▶ **Assignment**:
Lines that include the string "This" are the ones to copy from the entries below.

Stored data entries:
# # #
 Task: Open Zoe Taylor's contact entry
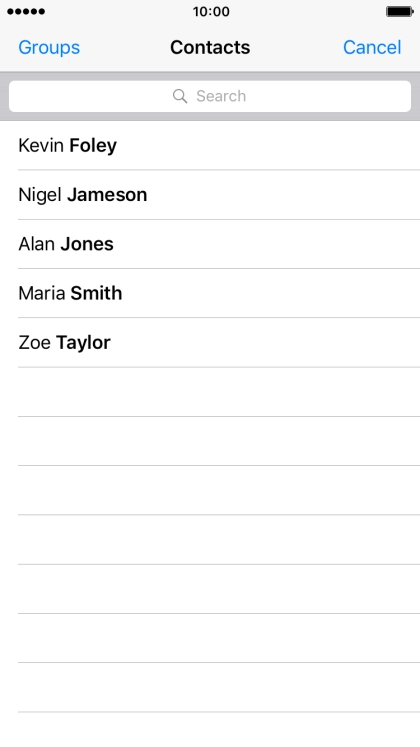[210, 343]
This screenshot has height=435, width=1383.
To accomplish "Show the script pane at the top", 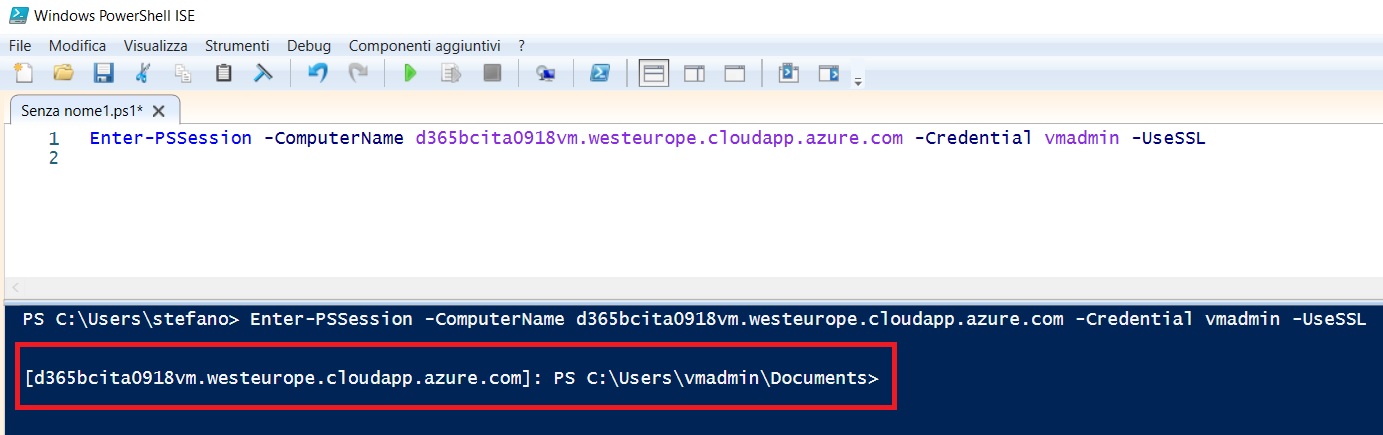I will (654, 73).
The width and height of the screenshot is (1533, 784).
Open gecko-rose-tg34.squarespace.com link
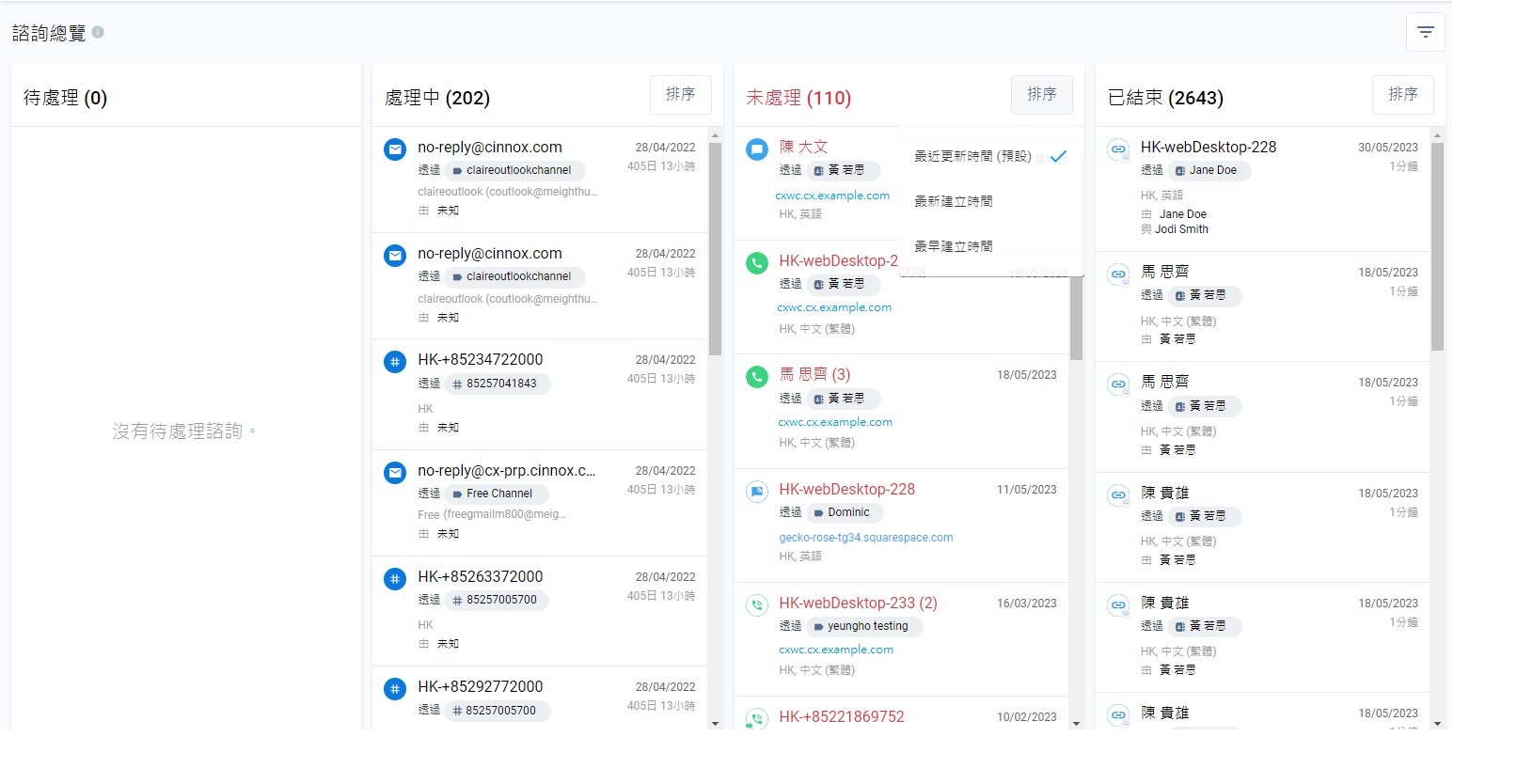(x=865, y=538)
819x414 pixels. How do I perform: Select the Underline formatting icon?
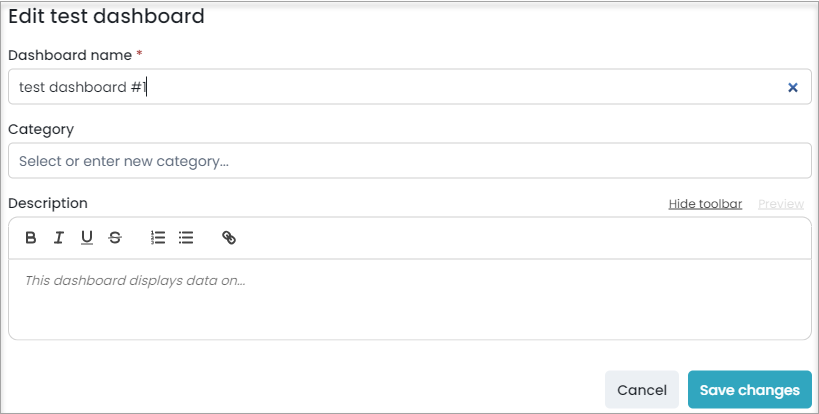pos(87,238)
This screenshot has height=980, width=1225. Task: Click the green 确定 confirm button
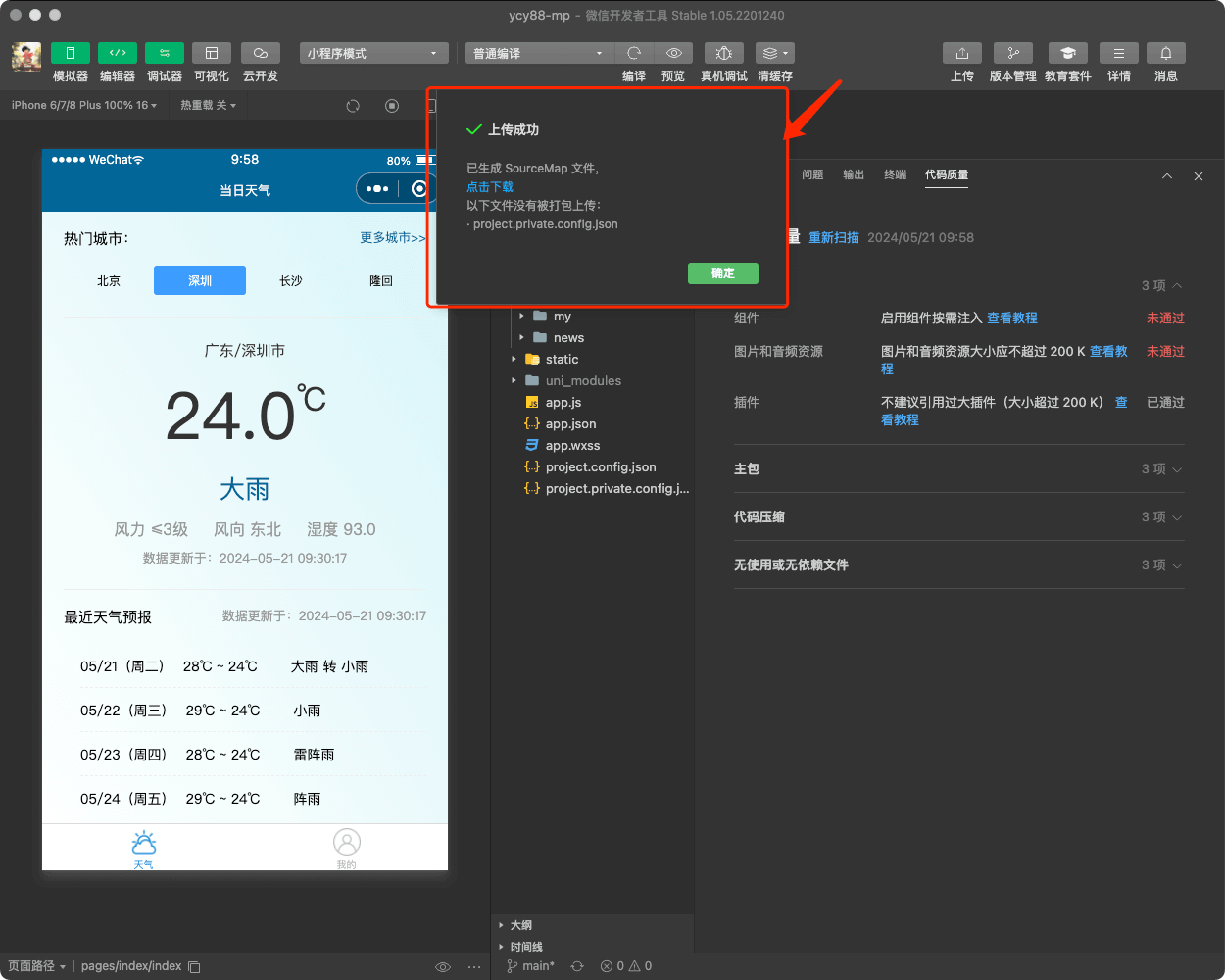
# # #
▶ **Reply to the task**:
This screenshot has height=435, width=1383.
This screenshot has height=980, width=1225. Task: Click the green 确定 confirm button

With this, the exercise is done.